The staff judge advocate to the convening authority submitted his opinion on a form which included the minimal requirements set out in paragraph 35c of the Manual for Courts-Martial, United States, 1951. The Government seeks to sustain it as adequate or, in the alternative, to invoke the doctrine of waiver. In view of our disposition, we need not discuss either issue but, like the board of review, we conclude the advice fell far short of serving the ends of justice. The Manual, supra, requires that a case be referred to the lowest court which can adjudge an appropriate sentence for the crime committed. See paragraph 33h at page 42. In order to aid the convening authority in that determination, facts which have a substantial effect on his decision ought to be called to his attention and thus save him the duty of going through a record with a fine tooth comb. Although in most instances furnishing the minimal information might be sufficient, for the record may not contain additional guides and, while in usual cases forms might be a convenient means to inform the convening authority, they may be snares when extraordinary circumstances are present,
Here the staff judge advocate had before him cogent facts which might have aided the convening authority immeasurably in arriving at a proper decision. These included testimony showing the offense was not aggravated; the company commander’s recommendation for trial by special court-martial, his belief that the accused would become a useful soldier, and his desire to have the accused retained in his command; a psychiatrist’s evaluation that the accused appeared generally motivated for further military service; the Article 32 investigating officer’s recommendation that the offense be reduced to wrongful appropriation and tried by a special court-martial; and accused’s explanation of his intent which impressed the pretrial investigating officer, his confession to taking the money and its immediate return, and his desire to rehabilitate himself and serve out his obligation. While obviously the convening authority is not bound by any or all of these facts, as he is authorized to use his own independent judgment as to which type of court should try the accused, it ought to be obvious that the better he is informed the more fairly and justly will he exercise his discretion.

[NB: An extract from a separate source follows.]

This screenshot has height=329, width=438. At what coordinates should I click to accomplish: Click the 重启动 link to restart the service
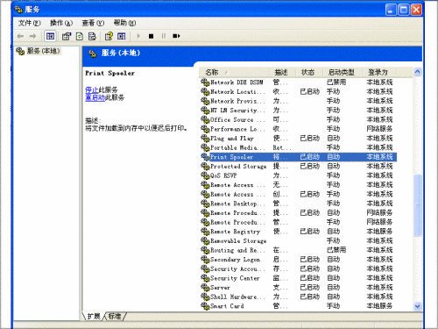click(95, 97)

In this connection, we do not intend to postulate rigid rules to control pretrial legal officers on their advice, but we do suggest that criminal charges should receive individualized treatment and when, as here, there are factors which would have a substantial influence on the decision of the convening authority, they should be furnished to him. We, therefore, agree with the observations of the board of review that the pretrial advice in this case is subject to criticism for .being too scanty.
The decision of the board of review is affirmed.
Chief Judge Quinn concurs.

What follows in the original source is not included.